Let $f$ be a a bounded variation (BV) function on the whole real line. Identify a left-continuous function $g$ that agrees with $g$ at all but countably many points, and give an example showing that $g$ may have smaller total variation than $f$.
I know that $f$ can be written as a difference of two non-decreasing function $f_1$ and $f_2$. Every non-decreasing function has only countable discontinuities, so $f_1$ and $f_2$ has only countable discontinuities, and so too does $f$.
For any function $f$ with countable discontinuities, is it possible to find a left-continuous function (i.e. $f(a^-)=f(a)$) that agrees with it at all but countably many points?
Since $f$ is of bounded variation, we can write $f=f_1-f_2$, where the $f_k$ are non-decreasing.
Since the $f_k$ are non decreasing, the limit $g_k(x) = \lim_{\alpha \uparrow x} f_k(\alpha)$ exists everywhere.
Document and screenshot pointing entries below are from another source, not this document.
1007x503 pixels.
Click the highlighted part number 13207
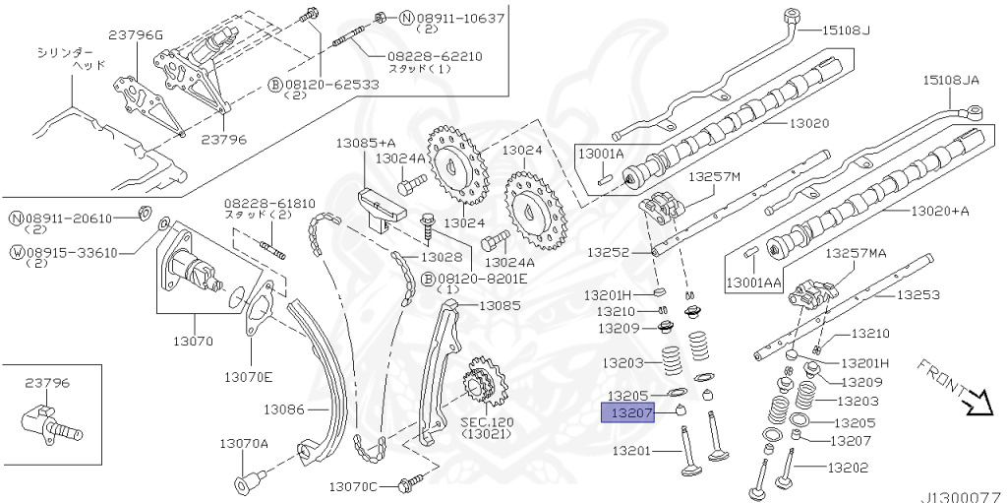[x=626, y=412]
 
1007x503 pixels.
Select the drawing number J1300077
[x=960, y=495]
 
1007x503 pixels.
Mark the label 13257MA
[x=855, y=253]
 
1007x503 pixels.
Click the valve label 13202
[x=848, y=468]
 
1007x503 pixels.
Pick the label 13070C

Note that if $x<y$ then we must have $f_k(x) \le g_k(y)$. Also, we must have $g_k(x) \le f_k(x)$.
The $g_k$ are non-decreasing (since the $f_k$ are) and continuous from the left. To see left continuity, choose $x$ and let $\epsilon>0$. By definition of $g_k$, for some $\delta>0$, we have $f_k(y) > g_k(x) -\epsilon$ for all $y \in [x-\delta,x]$. Then if $y \in (x-\delta,x]$ (note the interval is half-open now), we have $g_k(y) \ge f_k(x-\delta) > g_k(x) -\epsilon$. Since $g_k$ is non-decreasing, we have $g_k(x) = \lim_{\alpha \uparrow x} g_k(\alpha)$.
The $f_k$ have an at most countable set of discontinuities, let these be $\Omega_k$. Then $g_k(x) = f_k(x)$ for all $ x \notin \Omega_k$.
Let $g = g_1-g_2$. Then $g(x)=f(x)$ for all $x \notin \Omega = \Omega_1 \cap \Omega_2$, and $\Omega$ is at most countable. The function $g$ is left continuous since the $g_k$ are.
For an example with smaller variation, let $f=1_{\{0\}}$. Then the above construction gives $g=0$. Then $\operatorname{Var} f = 2$, $\operatorname{Var} g = 0$.